Results include cases where the users have not attributed themselves:
For example, consider the case where a user uploads her photos on Flickr, and uses those photos in one of her own Web pages without attributing herself. As the copyright holder of the work, she can do pretty much whatever she wants with those, even though the CC BY license deed states: "If You Distribute you must keep intact all copyright notices for the Work and provide (i) the name of the Original Author...". However if she fails to include the license notice and the attribution to herself, she may be setting a precedent for the violation of her own rights in the long run. From the point of view of the experiment, it was difficult to infer the page owner from the data presented in the page. Even if that was possible, it is hard to make a correlation between the Flickr photo owner and the page owner. However, we manually inspected the samples to see whether the misattributed images were actually from the user or not, and flagged the ones which are definitely from the original user as false positives in the results set to obtain the precision rate. After this correction, we found the precision rate of the experiment to be between 55% to 40%.

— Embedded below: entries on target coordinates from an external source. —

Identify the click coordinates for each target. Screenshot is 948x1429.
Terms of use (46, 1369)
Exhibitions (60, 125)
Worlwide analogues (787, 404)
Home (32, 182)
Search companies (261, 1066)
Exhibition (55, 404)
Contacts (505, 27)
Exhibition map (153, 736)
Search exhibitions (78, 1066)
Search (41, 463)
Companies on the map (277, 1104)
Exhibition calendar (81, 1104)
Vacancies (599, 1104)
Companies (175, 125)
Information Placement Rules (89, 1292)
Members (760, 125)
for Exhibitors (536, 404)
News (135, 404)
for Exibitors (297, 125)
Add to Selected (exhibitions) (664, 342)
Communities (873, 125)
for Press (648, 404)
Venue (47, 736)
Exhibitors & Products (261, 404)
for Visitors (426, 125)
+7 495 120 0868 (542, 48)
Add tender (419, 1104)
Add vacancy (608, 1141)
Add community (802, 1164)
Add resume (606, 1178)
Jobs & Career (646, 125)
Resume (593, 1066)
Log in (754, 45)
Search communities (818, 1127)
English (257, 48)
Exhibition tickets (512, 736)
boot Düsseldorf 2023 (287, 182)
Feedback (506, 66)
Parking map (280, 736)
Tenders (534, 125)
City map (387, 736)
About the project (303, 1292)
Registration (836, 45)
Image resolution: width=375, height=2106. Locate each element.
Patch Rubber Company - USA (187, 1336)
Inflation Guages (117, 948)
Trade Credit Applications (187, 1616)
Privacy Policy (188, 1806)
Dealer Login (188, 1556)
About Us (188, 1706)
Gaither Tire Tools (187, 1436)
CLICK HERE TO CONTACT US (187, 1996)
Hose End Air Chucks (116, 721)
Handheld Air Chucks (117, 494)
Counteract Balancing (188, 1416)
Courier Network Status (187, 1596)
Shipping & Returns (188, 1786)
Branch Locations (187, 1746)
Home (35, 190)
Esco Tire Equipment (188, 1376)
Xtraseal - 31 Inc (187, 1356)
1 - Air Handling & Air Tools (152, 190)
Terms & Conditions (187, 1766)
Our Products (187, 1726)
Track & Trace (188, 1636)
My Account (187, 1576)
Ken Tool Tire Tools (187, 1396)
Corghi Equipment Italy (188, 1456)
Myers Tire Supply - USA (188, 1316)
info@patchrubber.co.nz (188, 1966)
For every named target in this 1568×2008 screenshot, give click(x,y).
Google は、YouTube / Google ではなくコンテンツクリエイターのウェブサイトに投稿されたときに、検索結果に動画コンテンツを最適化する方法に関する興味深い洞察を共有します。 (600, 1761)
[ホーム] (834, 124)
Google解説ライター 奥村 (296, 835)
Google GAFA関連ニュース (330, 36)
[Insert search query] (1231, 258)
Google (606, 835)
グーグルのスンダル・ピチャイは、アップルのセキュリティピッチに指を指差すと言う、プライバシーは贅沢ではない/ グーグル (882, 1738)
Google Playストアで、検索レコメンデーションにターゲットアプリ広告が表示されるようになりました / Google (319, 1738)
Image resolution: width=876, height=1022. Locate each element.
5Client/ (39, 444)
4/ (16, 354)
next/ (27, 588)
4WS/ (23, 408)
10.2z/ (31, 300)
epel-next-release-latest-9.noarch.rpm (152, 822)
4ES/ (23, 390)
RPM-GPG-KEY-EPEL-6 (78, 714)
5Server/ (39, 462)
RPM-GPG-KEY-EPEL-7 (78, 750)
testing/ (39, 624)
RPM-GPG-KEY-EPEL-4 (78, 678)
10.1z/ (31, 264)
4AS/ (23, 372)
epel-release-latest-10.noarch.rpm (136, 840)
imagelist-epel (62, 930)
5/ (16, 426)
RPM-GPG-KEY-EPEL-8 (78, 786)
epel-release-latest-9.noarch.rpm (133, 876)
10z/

Low adoption of ccREL and Attribution Scoping:
We found out that a majority of the Web pages examined in this experiment have not used ccREL in marking up attribution. Therefore, we used a heuristic to check for the existence of attribution in the pages used in the trials. This heuristic includes the attributionName constructed from the Flickr user name, or the attributionURL constructed from the Flickr user profile URI, or the original source document's URI. We expected to find the attribution information in the parent of the DOM element or in one of the neighboring DOM elements. This can be visually correlated to finding the attribution information immediately after the content that is being reused. However, since there is no strict definition from CC as to how attribution should be scoped, someone could also attribute the original content creator somewhere else in the document. However, considering that it is possible the user intended to include more than one image from the same original content creator, and by mistake failed to attribute some images, while correctly attributing all the others, we only checked attribution information within the neighboring DOM elements, and not at the document level.
Blog Aggregators such as Tumble-logs cutting down the text and favoring short form, mixed media posts over long editorial posts:
Use of such blog aggregators (for example tumblr.com) is another problem in getting an accurate assessment of attribution license violations. For example, in a blog post where a photo was reused, the original owner of the photograph may have been duly attributed. But when the tumble-log pulls in the feed from that post in the original Web page and presents the aggregated content, the attribution details may be left out. This problem is difficult to circumvent because there is no standard that specifies how aggregation should take license and attribution details into consideration.